◆ Task prompt:
Having found the line containing "Contre toutes les" in the data below, reproduce that line and each one after it to the end, exactly, and include nothing else.

◆ Study material:
[Start of section]

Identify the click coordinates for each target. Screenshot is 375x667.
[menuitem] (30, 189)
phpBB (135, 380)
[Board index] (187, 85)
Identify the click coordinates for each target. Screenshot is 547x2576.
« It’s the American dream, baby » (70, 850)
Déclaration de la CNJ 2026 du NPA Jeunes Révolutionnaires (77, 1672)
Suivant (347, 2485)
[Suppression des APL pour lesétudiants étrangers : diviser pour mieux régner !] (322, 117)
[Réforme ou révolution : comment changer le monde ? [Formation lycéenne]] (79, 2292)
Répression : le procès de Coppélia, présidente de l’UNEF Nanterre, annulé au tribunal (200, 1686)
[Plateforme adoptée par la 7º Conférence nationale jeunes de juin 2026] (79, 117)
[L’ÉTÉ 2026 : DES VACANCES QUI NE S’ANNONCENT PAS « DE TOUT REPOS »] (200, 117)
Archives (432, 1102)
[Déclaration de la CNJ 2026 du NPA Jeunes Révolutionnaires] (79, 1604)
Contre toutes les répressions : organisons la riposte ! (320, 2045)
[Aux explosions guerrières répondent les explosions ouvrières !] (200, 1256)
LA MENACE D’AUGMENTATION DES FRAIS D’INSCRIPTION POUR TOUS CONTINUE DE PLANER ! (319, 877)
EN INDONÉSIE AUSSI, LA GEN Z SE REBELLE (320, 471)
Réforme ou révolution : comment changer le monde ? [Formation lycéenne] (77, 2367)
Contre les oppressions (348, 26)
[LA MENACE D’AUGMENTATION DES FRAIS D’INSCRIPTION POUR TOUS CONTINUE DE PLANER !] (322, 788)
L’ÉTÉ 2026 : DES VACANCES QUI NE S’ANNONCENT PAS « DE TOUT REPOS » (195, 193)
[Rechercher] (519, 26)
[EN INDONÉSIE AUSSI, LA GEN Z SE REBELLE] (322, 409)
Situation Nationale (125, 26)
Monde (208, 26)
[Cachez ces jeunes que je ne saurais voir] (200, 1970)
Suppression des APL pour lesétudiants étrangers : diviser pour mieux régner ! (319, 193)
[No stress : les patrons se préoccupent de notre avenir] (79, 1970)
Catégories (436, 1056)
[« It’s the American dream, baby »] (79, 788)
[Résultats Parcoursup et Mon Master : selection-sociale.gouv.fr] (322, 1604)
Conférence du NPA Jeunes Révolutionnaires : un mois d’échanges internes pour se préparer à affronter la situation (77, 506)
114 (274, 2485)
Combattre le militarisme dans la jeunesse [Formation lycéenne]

[End of section]

◆ The completed task:
Contre toutes les répressions : organisons la riposte ! (320, 2045)
[Aux explosions guerrières répondent les explosions ouvrières !] (200, 1256)
LA MENACE D’AUGMENTATION DES FRAIS D’INSCRIPTION POUR TOUS CONTINUE DE PLANER ! (319, 877)
EN INDONÉSIE AUSSI, LA GEN Z SE REBELLE (320, 471)
Réforme ou révolution : comment changer le monde ? [Formation lycéenne] (77, 2367)
Contre les oppressions (348, 26)
[LA MENACE D’AUGMENTATION DES FRAIS D’INSCRIPTION POUR TOUS CONTINUE DE PLANER !] (322, 788)
L’ÉTÉ 2026 : DES VACANCES QUI NE S’ANNONCENT PAS « DE TOUT REPOS » (195, 193)
[Rechercher] (519, 26)
[EN INDONÉSIE AUSSI, LA GEN Z SE REBELLE] (322, 409)
Situation Nationale (125, 26)
Monde (208, 26)
[Cachez ces jeunes que je ne saurais voir] (200, 1970)
Suppression des APL pour lesétudiants étrangers : diviser pour mieux régner ! (319, 193)
[No stress : les patrons se préoccupent de notre avenir] (79, 1970)
Catégories (436, 1056)
[« It’s the American dream, baby »] (79, 788)
[Résultats Parcoursup et Mon Master : selection-sociale.gouv.fr] (322, 1604)
Conférence du NPA Jeunes Révolutionnaires : un mois d’échanges internes pour se préparer à affronter la situation (77, 506)
114 (274, 2485)
Combattre le militarisme dans la jeunesse [Formation lycéenne]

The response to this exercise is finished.